I want to pay a particular tribute to Tom Ryan, our Ard Stiúrthóir, and his staff, who have been such a great help to me, and I know will remain to be. And Labhrás MacCartaigh, who has handed me this presidential medal today in Newry. Larry, you and John Horan had to navigate us through one of the most challenging eras in our history and we owe you both so much for how you did it. All around the country I have spoken to ordinary GAA people who appreciated random acts of decency that Larry did quietly for them in his role as Uachtarán and which will never be known.
From the stewards in Croke Park, to the family of Seán Brown, to the many GAA families, including my own, who were honoured by your presence at the funeral of their loved one, to the clubs who were overwhelmed by your unexpected, unannounced presence at their junior B game. I wish you and Barbara well. You will always be the first Uachtarán from New York and seeing your team win a first round of the championship and then the junior title, will be your own highlights, surely. I will see you at a match.

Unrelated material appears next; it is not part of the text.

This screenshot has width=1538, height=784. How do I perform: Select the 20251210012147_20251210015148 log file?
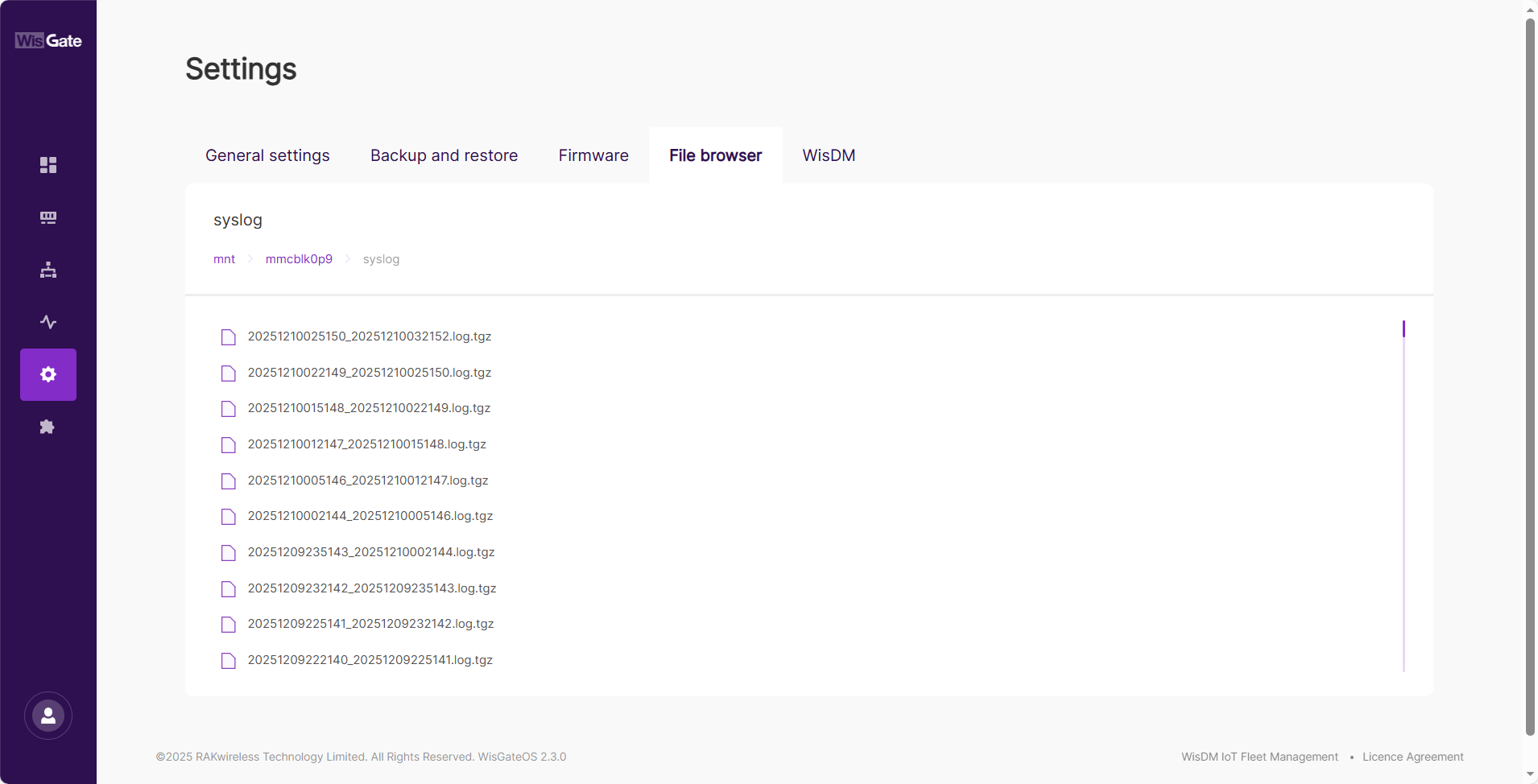(366, 444)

And before I finish – my GAA life has been opunctuated by two incredible men from the Scotstown cub. First, the late, great Seán McCague, who plunged me headlong into the GAA political world back in 2000 as the first Chair of the GAA Players’ Committee. And latterly, Páraic Duffy, my close friend, mentor, adviser, and wise counsel. I would not be here without either of you, and I will never forget you.
And now as we go back to our counties, I ask for your support for me. I will need it. My plans are ambitious, they’re not fancy, or grandiose. But they are value-led and based on what you have told me what we need to do. Our amateur status, our UNESCO game of hurling, the dream of unifying our Gaelic games Associations, being realistic about our infrastructure agenda and of course, the small matter of Gaelic football and its current standing.
All of these could be controversial, or radical or even transformational. We don’t know. But each and every one of us has the chance today to contribute and to write the next chapter of the history of Cumann Lúthchleas Gael. It will take us all – working together – to put us back in control of this great organisation so we can make it reach its full potential as the greatest sporting and cultural association in the world.